Exercise brief
Leave out the pictures and print precisely the lines from the line with "You are a GUI" to the final line of the entries, both ends included.

[Stored records]

◆ ◆ ◆ ◆

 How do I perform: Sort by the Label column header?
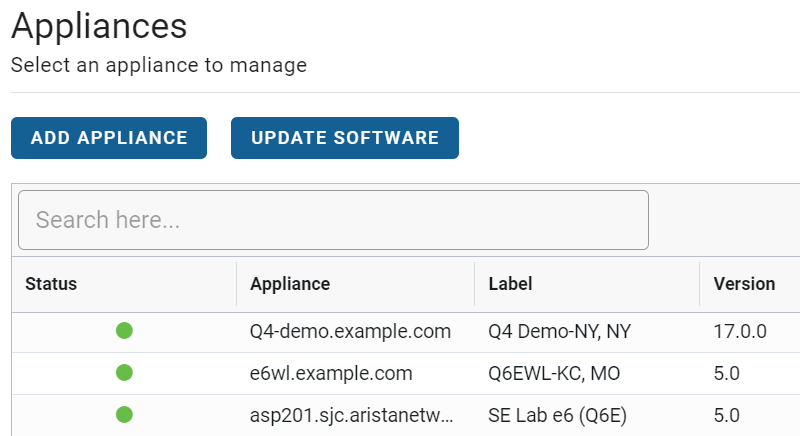pos(510,284)
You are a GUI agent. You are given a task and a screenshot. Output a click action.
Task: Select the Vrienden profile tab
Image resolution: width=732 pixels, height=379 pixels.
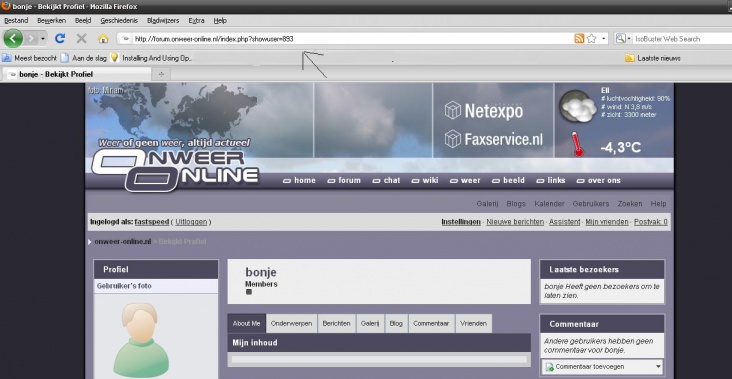pos(473,323)
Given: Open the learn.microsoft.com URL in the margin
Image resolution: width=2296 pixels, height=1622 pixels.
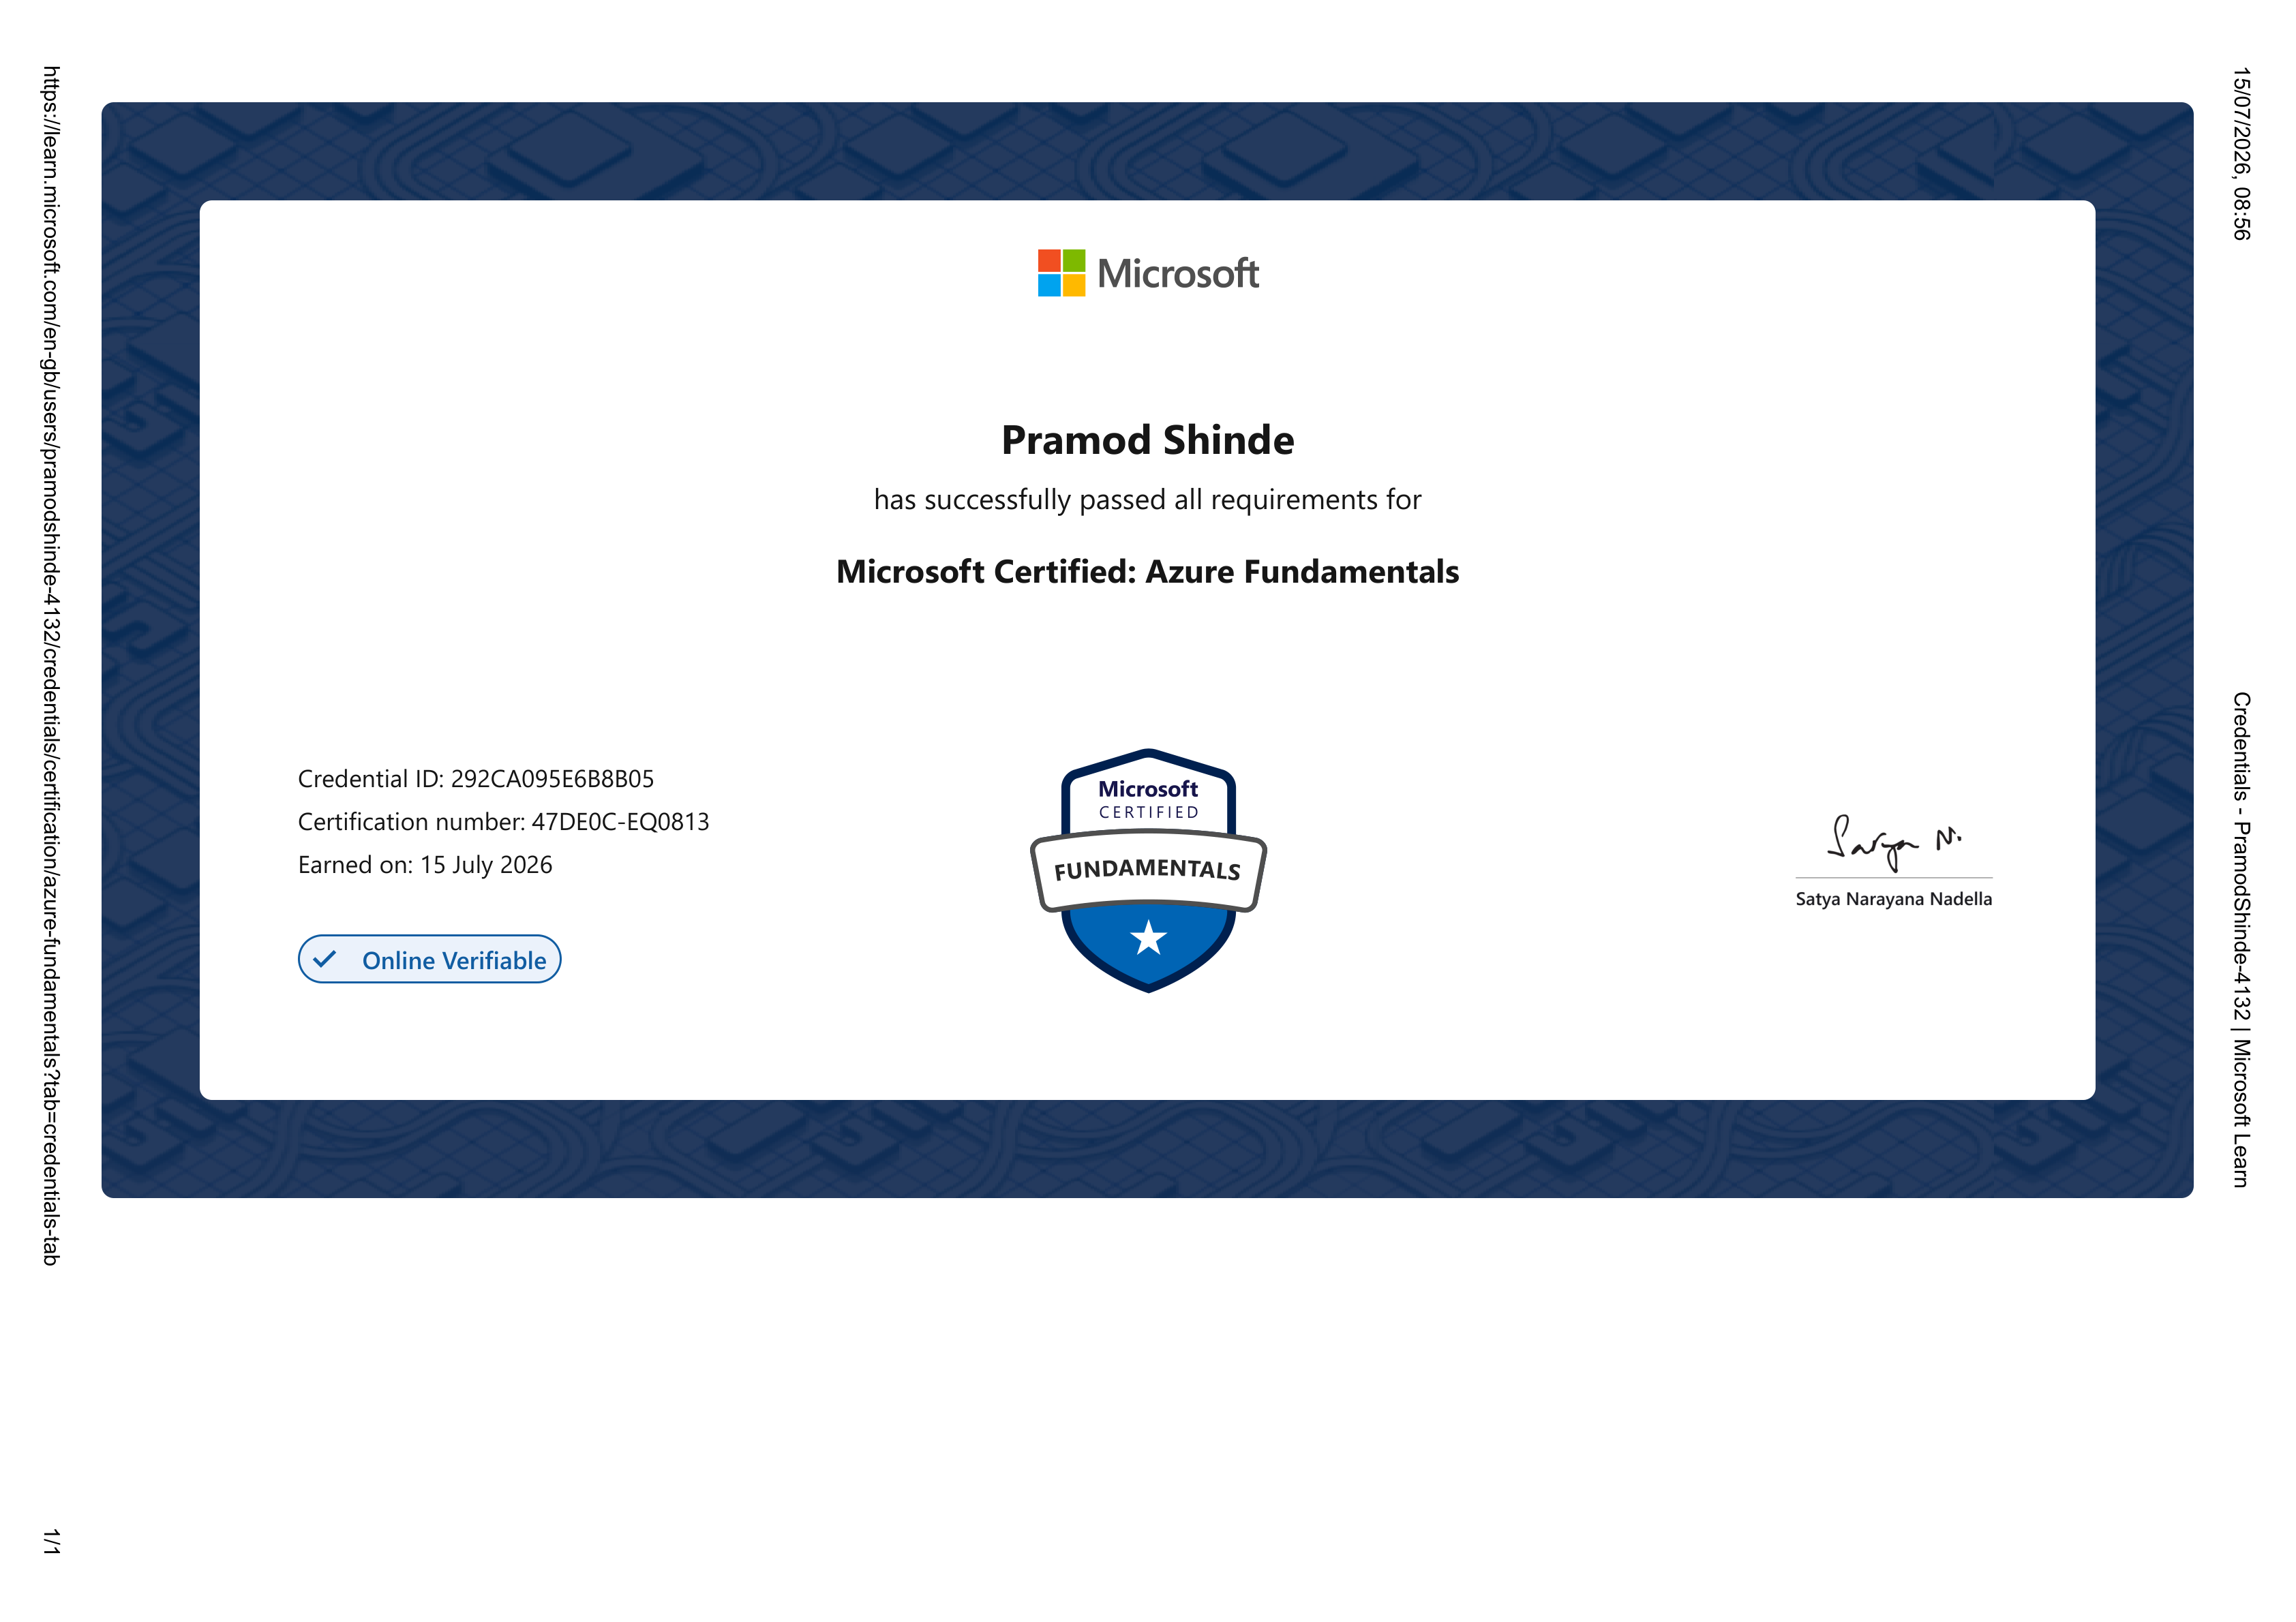Looking at the screenshot, I should [51, 665].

◆ ◆ ◆ ◆

Answer section
You are a GUI agent. You are given a task and a screenshot. Output a click action.
Task: Select the Vrienden profile tab
Image resolution: width=732 pixels, height=379 pixels.
pos(473,323)
Given: Open the learn.microsoft.com URL in the margin
Image resolution: width=2296 pixels, height=1622 pixels.
Looking at the screenshot, I should [51, 665].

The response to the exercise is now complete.